Le Conseil d’Etat entendu,

Décrète :


Le présent décret est applicable aux produits de cacao et de chocolat destinés à l'alimentation humaine et obtenus à partir des graines de cacaoyer (Theobroma cacao L.).
Ces produits sont définis au A de l'annexe I au présent décret.
Il est interdit de détenir en vue de la vente, de mettre en vente ou de vendre des produits de cacao et de chocolat qui ne répondraient pas aux définitions et règles prévues dans le présent décret et son annexe.
Les dénominations énumérées au A de l'annexe I sont réservées aux produits qui y sont définis et doivent être utilisées dans le commerce pour les désigner.
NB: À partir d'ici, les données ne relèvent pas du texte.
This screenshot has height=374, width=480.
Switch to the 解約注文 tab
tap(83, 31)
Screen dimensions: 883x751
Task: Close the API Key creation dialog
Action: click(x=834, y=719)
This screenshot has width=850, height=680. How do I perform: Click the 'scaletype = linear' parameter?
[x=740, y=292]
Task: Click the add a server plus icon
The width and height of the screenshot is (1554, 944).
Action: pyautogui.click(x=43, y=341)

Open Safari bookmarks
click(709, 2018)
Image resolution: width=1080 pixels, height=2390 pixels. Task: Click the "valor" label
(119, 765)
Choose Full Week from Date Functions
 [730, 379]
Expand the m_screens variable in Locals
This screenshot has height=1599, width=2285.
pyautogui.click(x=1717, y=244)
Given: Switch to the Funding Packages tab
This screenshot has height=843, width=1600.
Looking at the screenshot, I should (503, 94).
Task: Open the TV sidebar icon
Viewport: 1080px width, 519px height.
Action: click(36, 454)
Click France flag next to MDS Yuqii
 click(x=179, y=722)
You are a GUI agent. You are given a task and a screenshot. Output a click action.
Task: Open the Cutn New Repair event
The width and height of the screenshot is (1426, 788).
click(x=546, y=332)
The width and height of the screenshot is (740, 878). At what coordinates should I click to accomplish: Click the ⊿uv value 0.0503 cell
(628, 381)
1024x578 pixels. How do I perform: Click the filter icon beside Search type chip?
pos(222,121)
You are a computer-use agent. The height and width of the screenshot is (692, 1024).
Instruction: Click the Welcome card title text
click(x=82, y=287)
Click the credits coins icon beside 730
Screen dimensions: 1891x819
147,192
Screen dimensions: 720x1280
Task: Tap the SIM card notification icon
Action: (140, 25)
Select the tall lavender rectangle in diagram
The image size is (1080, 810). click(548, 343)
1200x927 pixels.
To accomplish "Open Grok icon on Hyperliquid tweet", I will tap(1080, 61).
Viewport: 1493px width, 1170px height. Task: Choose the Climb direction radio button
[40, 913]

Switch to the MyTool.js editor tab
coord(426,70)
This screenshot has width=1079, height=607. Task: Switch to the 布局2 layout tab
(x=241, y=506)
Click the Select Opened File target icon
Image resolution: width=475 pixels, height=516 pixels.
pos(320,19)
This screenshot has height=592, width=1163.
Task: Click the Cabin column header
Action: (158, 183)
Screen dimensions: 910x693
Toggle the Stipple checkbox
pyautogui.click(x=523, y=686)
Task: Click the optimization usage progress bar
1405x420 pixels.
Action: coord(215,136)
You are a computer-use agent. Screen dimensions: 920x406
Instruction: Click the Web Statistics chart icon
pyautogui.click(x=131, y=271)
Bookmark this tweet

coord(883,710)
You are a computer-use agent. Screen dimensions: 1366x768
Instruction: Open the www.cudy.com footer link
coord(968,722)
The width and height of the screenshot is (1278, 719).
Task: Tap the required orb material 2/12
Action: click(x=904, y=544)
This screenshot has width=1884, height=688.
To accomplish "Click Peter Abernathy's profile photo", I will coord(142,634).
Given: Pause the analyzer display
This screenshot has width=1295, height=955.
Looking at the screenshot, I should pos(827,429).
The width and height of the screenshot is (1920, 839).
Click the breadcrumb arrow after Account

Les dénominations de vente "chocolat", "chocolat au lait" et "chocolat de couverture" prévues à l'annexe I peuvent être complétées par des mentions ou des qualificatifs se rapportant à des critères de qualité, pour autant que les produits contiennent :
1° Dans le cas du chocolat : au moins 43 % de matière sèche totale de cacao, dont au moins 26 % de beurre de cacao ;
2° Dans le cas du chocolat au lait : au moins 30 % de matière sèche totale de cacao et au moins 18 % de matière sèche de lait provenant de la déshydratation partielle ou totale de lait entier, de lait partiellement ou totalement écrémé, de crème, de crème partiellement ou totalement déshydratée, de beurre ou de matière grasse lactique, dont au moins 4,5 % de matière grasse lactique ;
3° Dans le cas du chocolat de couverture : au moins 16 % de cacao sec dégraissé.
Lorsque les produits définis aux 3, 4, 5, 6, 7 et 10 du A de l'annexe I sont vendus en assortiments, leurs dénominations de vente peuvent être remplacées par les dénominations "chocolats assortis" ou "chocolats fourrés assortis" ou une dénomination similaire. Dans ce cas, une liste unique des ingrédients est admise pour l'ensemble des produits constituant l'assortiment.
Les dispositions de l'alinéa premier ne font pas obstacle à ce que les dénominations qu'il prévoit soient, en vertu des usages et conformément à la réglementation en vigueur, utilisées à titre complémentaire pour désigner d'autres produits ne pouvant être confondus avec ceux auxquels ces dénominations sont réservées.